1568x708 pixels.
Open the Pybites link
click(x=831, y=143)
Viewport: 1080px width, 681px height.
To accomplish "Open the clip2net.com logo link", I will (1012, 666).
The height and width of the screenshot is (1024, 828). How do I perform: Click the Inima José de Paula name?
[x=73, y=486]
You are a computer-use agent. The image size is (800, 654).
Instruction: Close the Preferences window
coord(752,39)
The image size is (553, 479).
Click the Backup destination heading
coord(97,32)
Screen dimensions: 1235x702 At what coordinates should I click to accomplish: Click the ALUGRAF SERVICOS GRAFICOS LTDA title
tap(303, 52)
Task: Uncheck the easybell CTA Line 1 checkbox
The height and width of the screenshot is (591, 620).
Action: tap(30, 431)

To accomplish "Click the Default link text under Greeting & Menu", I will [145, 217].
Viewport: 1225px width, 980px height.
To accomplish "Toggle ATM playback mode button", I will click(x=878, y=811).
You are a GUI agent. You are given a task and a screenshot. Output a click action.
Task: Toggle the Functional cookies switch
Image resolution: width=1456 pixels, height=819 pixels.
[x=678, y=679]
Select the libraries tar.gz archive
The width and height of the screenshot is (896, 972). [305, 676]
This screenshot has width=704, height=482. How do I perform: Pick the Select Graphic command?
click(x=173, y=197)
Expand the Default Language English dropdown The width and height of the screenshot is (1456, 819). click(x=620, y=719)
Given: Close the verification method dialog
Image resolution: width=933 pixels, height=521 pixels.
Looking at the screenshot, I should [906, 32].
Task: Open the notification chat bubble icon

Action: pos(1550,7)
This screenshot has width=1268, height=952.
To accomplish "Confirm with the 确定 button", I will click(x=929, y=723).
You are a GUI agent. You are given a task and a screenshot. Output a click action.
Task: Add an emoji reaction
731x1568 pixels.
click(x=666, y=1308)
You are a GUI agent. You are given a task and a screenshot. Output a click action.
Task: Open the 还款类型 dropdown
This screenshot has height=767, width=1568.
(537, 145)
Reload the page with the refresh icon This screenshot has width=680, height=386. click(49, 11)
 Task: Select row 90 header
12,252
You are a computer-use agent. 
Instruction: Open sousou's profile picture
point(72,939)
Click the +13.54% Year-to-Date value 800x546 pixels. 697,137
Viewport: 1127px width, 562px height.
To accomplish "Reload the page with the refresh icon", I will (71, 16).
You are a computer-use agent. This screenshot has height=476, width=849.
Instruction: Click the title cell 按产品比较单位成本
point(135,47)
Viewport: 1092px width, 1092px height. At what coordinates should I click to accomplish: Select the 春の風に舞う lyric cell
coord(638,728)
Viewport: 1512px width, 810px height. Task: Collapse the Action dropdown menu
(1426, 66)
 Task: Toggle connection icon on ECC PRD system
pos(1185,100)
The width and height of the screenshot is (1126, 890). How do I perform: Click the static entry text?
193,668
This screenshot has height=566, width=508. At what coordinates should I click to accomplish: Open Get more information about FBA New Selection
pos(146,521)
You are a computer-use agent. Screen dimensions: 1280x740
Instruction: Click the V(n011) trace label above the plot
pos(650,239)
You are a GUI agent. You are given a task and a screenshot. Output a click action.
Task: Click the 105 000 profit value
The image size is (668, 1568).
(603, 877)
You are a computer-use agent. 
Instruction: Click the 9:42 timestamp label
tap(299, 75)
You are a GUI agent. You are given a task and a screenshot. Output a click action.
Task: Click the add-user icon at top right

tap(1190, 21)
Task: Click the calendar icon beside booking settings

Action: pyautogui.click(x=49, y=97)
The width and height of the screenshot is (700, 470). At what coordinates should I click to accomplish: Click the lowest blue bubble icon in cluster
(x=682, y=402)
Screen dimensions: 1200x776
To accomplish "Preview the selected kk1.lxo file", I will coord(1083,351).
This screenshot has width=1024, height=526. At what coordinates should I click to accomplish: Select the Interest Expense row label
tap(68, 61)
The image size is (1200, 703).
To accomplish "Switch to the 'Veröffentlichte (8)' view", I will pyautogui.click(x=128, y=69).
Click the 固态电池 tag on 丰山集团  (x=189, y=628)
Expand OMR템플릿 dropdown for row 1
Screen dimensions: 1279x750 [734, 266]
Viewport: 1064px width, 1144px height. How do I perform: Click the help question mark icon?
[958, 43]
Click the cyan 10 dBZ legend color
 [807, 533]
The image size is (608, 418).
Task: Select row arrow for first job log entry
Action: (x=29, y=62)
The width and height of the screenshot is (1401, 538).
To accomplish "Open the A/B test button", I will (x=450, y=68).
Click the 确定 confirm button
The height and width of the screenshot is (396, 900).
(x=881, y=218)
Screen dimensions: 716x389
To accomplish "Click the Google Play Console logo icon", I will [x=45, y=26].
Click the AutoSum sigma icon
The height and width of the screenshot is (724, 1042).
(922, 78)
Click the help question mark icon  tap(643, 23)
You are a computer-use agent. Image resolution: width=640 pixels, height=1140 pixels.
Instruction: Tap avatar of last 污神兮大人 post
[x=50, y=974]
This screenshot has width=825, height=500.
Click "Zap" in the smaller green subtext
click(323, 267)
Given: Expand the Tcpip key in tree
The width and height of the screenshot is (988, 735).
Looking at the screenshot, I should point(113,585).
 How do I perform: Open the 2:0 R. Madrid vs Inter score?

################

Write the material above out once more, exactly as it stands.

1568x708 pixels.
Open the Pybites link
click(x=831, y=143)
Viewport: 1080px width, 681px height.
To accomplish "Open the clip2net.com logo link", I will (1012, 666).
The height and width of the screenshot is (1024, 828). How do I perform: Click the Inima José de Paula name?
[x=73, y=486]
You are a computer-use agent. The image size is (800, 654).
Instruction: Close the Preferences window
coord(752,39)
The image size is (553, 479).
Click the Backup destination heading
coord(97,32)
Screen dimensions: 1235x702 At what coordinates should I click to accomplish: Click the ALUGRAF SERVICOS GRAFICOS LTDA title
tap(303, 52)
Task: Uncheck the easybell CTA Line 1 checkbox
The height and width of the screenshot is (591, 620).
Action: tap(30, 431)

To accomplish "Click the Default link text under Greeting & Menu", I will [145, 217].
Viewport: 1225px width, 980px height.
To accomplish "Toggle ATM playback mode button", I will click(x=878, y=811).
You are a GUI agent. You are given a task and a screenshot. Output a click action.
Task: Toggle the Functional cookies switch
Image resolution: width=1456 pixels, height=819 pixels.
[x=678, y=679]
Select the libraries tar.gz archive
The width and height of the screenshot is (896, 972). [305, 676]
This screenshot has width=704, height=482. How do I perform: Pick the Select Graphic command?
click(x=173, y=197)
Expand the Default Language English dropdown The width and height of the screenshot is (1456, 819). click(x=620, y=719)
Given: Close the verification method dialog
Image resolution: width=933 pixels, height=521 pixels.
Looking at the screenshot, I should [906, 32].
Task: Open the notification chat bubble icon

Action: pos(1550,7)
This screenshot has width=1268, height=952.
To accomplish "Confirm with the 确定 button", I will click(x=929, y=723).
You are a GUI agent. You are given a task and a screenshot. Output a click action.
Task: Add an emoji reaction
731x1568 pixels.
click(x=666, y=1308)
You are a GUI agent. You are given a task and a screenshot. Output a click action.
Task: Open the 还款类型 dropdown
This screenshot has height=767, width=1568.
(537, 145)
Reload the page with the refresh icon This screenshot has width=680, height=386. click(49, 11)
 Task: Select row 90 header
12,252
You are a computer-use agent. 
Instruction: Open sousou's profile picture
point(72,939)
Click the +13.54% Year-to-Date value 800x546 pixels. 697,137
Viewport: 1127px width, 562px height.
To accomplish "Reload the page with the refresh icon", I will (71, 16).
You are a computer-use agent. This screenshot has height=476, width=849.
Instruction: Click the title cell 按产品比较单位成本
point(135,47)
Viewport: 1092px width, 1092px height. At what coordinates should I click to accomplish: Select the 春の風に舞う lyric cell
coord(638,728)
Viewport: 1512px width, 810px height. Task: Collapse the Action dropdown menu
(1426, 66)
 Task: Toggle connection icon on ECC PRD system
pos(1185,100)
The width and height of the screenshot is (1126, 890). How do I perform: Click the static entry text?
193,668
This screenshot has height=566, width=508. At what coordinates should I click to accomplish: Open Get more information about FBA New Selection
pos(146,521)
You are a computer-use agent. Screen dimensions: 1280x740
Instruction: Click the V(n011) trace label above the plot
pos(650,239)
You are a GUI agent. You are given a task and a screenshot. Output a click action.
Task: Click the 105 000 profit value
The image size is (668, 1568).
(603, 877)
You are a computer-use agent. 
Instruction: Click the 9:42 timestamp label
tap(299, 75)
You are a GUI agent. You are given a task and a screenshot. Output a click action.
Task: Click the add-user icon at top right

tap(1190, 21)
Task: Click the calendar icon beside booking settings

Action: pyautogui.click(x=49, y=97)
The width and height of the screenshot is (700, 470). At what coordinates should I click to accomplish: Click the lowest blue bubble icon in cluster
(x=682, y=402)
Screen dimensions: 1200x776
To accomplish "Preview the selected kk1.lxo file", I will coord(1083,351).
This screenshot has width=1024, height=526. At what coordinates should I click to accomplish: Select the Interest Expense row label
tap(68, 61)
The image size is (1200, 703).
To accomplish "Switch to the 'Veröffentlichte (8)' view", I will pyautogui.click(x=128, y=69).
Click the 固态电池 tag on 丰山集团  (x=189, y=628)
Expand OMR템플릿 dropdown for row 1
Screen dimensions: 1279x750 [734, 266]
Viewport: 1064px width, 1144px height. How do I perform: Click the help question mark icon?
[958, 43]
Click the cyan 10 dBZ legend color
 [807, 533]
The image size is (608, 418).
Task: Select row arrow for first job log entry
Action: (x=29, y=62)
The width and height of the screenshot is (1401, 538).
To accomplish "Open the A/B test button", I will (x=450, y=68).
Click the 确定 confirm button
The height and width of the screenshot is (396, 900).
(x=881, y=218)
Screen dimensions: 716x389
To accomplish "Click the Google Play Console logo icon", I will [x=45, y=26].
Click the AutoSum sigma icon
The height and width of the screenshot is (724, 1042).
(922, 78)
Click the help question mark icon  tap(643, 23)
You are a computer-use agent. Image resolution: width=640 pixels, height=1140 pixels.
Instruction: Tap avatar of last 污神兮大人 post
[x=50, y=974]
This screenshot has width=825, height=500.
Click "Zap" in the smaller green subtext
click(323, 267)
Given: Expand the Tcpip key in tree
The width and height of the screenshot is (988, 735).
Looking at the screenshot, I should point(113,585).
 How do I perform: Open the 2:0 R. Madrid vs Inter score?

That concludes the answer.